DIRECTIONS FOR THIS TASK |
Exact repetition is required: output every record in full.

LISTED ENTRIES |
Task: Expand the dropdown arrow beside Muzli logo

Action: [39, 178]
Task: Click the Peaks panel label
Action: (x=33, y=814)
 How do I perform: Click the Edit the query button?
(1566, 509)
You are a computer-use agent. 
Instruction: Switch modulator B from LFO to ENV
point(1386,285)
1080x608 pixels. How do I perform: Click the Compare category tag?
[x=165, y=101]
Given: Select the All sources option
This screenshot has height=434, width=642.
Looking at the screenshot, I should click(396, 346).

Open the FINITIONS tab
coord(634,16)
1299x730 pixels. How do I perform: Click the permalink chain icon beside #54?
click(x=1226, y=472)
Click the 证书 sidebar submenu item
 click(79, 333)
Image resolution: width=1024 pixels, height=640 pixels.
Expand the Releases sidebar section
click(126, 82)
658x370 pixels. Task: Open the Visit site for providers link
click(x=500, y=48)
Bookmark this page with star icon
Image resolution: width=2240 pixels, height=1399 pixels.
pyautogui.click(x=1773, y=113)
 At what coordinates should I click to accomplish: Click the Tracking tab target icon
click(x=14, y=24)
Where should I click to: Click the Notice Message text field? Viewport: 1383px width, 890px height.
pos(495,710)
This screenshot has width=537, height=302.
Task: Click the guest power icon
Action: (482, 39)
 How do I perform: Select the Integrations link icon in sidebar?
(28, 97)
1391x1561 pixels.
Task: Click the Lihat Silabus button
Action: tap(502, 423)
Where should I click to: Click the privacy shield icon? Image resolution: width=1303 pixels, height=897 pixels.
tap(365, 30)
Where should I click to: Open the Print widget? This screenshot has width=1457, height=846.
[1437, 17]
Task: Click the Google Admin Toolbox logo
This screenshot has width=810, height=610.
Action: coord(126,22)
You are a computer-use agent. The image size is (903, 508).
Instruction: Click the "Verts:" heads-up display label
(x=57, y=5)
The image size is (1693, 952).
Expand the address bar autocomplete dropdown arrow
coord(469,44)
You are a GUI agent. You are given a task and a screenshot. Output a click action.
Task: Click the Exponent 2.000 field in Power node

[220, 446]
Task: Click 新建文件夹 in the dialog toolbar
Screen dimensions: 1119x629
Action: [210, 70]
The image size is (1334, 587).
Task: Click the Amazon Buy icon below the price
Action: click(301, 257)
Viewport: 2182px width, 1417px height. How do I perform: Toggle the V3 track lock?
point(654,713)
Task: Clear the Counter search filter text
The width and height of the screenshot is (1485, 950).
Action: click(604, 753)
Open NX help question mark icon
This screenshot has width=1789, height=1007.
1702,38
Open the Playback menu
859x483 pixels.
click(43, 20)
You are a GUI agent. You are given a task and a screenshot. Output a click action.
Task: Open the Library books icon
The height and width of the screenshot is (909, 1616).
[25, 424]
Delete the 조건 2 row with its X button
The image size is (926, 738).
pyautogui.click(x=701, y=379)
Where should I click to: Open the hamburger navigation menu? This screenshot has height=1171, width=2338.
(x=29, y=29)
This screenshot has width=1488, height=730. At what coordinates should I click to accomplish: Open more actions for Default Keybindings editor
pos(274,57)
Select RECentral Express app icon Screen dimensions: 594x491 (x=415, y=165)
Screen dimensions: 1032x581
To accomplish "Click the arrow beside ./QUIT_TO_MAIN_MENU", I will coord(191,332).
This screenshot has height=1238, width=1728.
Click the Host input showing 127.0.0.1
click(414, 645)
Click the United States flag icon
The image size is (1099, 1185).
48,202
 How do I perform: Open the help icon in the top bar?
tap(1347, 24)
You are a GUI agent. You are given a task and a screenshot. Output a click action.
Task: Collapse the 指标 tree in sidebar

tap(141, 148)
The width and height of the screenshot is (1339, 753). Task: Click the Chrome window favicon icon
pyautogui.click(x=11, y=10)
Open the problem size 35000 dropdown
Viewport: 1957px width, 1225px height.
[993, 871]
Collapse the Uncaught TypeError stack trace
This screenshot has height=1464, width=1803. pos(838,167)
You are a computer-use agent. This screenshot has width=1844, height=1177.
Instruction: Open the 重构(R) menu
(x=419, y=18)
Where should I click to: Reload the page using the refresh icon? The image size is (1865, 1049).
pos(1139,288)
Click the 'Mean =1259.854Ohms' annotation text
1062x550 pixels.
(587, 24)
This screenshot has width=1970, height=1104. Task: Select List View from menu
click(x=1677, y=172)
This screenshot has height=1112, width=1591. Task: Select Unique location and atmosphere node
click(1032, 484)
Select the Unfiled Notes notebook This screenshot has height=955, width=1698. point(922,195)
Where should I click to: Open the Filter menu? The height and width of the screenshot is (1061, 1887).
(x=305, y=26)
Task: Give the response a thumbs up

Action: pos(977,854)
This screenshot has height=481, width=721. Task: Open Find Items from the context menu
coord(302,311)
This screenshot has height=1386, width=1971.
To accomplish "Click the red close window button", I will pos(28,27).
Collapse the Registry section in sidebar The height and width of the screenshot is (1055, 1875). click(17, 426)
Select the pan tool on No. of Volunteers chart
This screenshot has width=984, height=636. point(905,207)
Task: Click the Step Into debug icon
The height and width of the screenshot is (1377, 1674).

RESPONSE |
Task: Expand the dropdown arrow beside Muzli logo

Action: [39, 178]
Task: Click the Peaks panel label
Action: (x=33, y=814)
 How do I perform: Click the Edit the query button?
(1566, 509)
You are a computer-use agent. 
Instruction: Switch modulator B from LFO to ENV
point(1386,285)
1080x608 pixels. How do I perform: Click the Compare category tag?
[x=165, y=101]
Given: Select the All sources option
This screenshot has height=434, width=642.
Looking at the screenshot, I should click(396, 346).

Open the FINITIONS tab
coord(634,16)
1299x730 pixels. How do I perform: Click the permalink chain icon beside #54?
click(x=1226, y=472)
Click the 证书 sidebar submenu item
 click(79, 333)
Image resolution: width=1024 pixels, height=640 pixels.
Expand the Releases sidebar section
click(126, 82)
658x370 pixels. Task: Open the Visit site for providers link
click(x=500, y=48)
Bookmark this page with star icon
Image resolution: width=2240 pixels, height=1399 pixels.
pyautogui.click(x=1773, y=113)
 At what coordinates should I click to accomplish: Click the Tracking tab target icon
click(x=14, y=24)
Where should I click to: Click the Notice Message text field? Viewport: 1383px width, 890px height.
pos(495,710)
This screenshot has width=537, height=302.
Task: Click the guest power icon
Action: (482, 39)
 How do I perform: Select the Integrations link icon in sidebar?
(28, 97)
1391x1561 pixels.
Task: Click the Lihat Silabus button
Action: tap(502, 423)
Where should I click to: Click the privacy shield icon? Image resolution: width=1303 pixels, height=897 pixels.
tap(365, 30)
Where should I click to: Open the Print widget? This screenshot has width=1457, height=846.
[1437, 17]
Task: Click the Google Admin Toolbox logo
This screenshot has width=810, height=610.
Action: coord(126,22)
You are a computer-use agent. The image size is (903, 508).
Instruction: Click the "Verts:" heads-up display label
(x=57, y=5)
The image size is (1693, 952).
Expand the address bar autocomplete dropdown arrow
coord(469,44)
You are a GUI agent. You are given a task and a screenshot. Output a click action.
Task: Click the Exponent 2.000 field in Power node

[220, 446]
Task: Click 新建文件夹 in the dialog toolbar
Screen dimensions: 1119x629
Action: [210, 70]
The image size is (1334, 587).
Task: Click the Amazon Buy icon below the price
Action: click(301, 257)
Viewport: 2182px width, 1417px height. How do I perform: Toggle the V3 track lock?
point(654,713)
Task: Clear the Counter search filter text
The width and height of the screenshot is (1485, 950).
Action: click(604, 753)
Open NX help question mark icon
This screenshot has width=1789, height=1007.
1702,38
Open the Playback menu
859x483 pixels.
click(43, 20)
You are a GUI agent. You are given a task and a screenshot. Output a click action.
Task: Open the Library books icon
The height and width of the screenshot is (909, 1616).
[25, 424]
Delete the 조건 2 row with its X button
The image size is (926, 738).
pyautogui.click(x=701, y=379)
Where should I click to: Open the hamburger navigation menu? This screenshot has height=1171, width=2338.
(x=29, y=29)
This screenshot has width=1488, height=730. At what coordinates should I click to accomplish: Open more actions for Default Keybindings editor
pos(274,57)
Select RECentral Express app icon Screen dimensions: 594x491 (x=415, y=165)
Screen dimensions: 1032x581
To accomplish "Click the arrow beside ./QUIT_TO_MAIN_MENU", I will coord(191,332).
This screenshot has height=1238, width=1728.
Click the Host input showing 127.0.0.1
click(414, 645)
Click the United States flag icon
The image size is (1099, 1185).
48,202
 How do I perform: Open the help icon in the top bar?
tap(1347, 24)
You are a GUI agent. You are given a task and a screenshot. Output a click action.
Task: Collapse the 指标 tree in sidebar

tap(141, 148)
The width and height of the screenshot is (1339, 753). Task: Click the Chrome window favicon icon
pyautogui.click(x=11, y=10)
Open the problem size 35000 dropdown
Viewport: 1957px width, 1225px height.
[993, 871]
Collapse the Uncaught TypeError stack trace
This screenshot has height=1464, width=1803. pos(838,167)
You are a computer-use agent. This screenshot has width=1844, height=1177.
Instruction: Open the 重构(R) menu
(x=419, y=18)
Where should I click to: Reload the page using the refresh icon? The image size is (1865, 1049).
pos(1139,288)
Click the 'Mean =1259.854Ohms' annotation text
1062x550 pixels.
(587, 24)
This screenshot has width=1970, height=1104. Task: Select List View from menu
click(x=1677, y=172)
This screenshot has height=1112, width=1591. Task: Select Unique location and atmosphere node
click(1032, 484)
Select the Unfiled Notes notebook This screenshot has height=955, width=1698. point(922,195)
Where should I click to: Open the Filter menu? The height and width of the screenshot is (1061, 1887).
(x=305, y=26)
Task: Give the response a thumbs up

Action: pos(977,854)
This screenshot has height=481, width=721. Task: Open Find Items from the context menu
coord(302,311)
This screenshot has height=1386, width=1971.
To accomplish "Click the red close window button", I will pos(28,27).
Collapse the Registry section in sidebar The height and width of the screenshot is (1055, 1875). click(17, 426)
Select the pan tool on No. of Volunteers chart
This screenshot has width=984, height=636. point(905,207)
Task: Click the Step Into debug icon
The height and width of the screenshot is (1377, 1674).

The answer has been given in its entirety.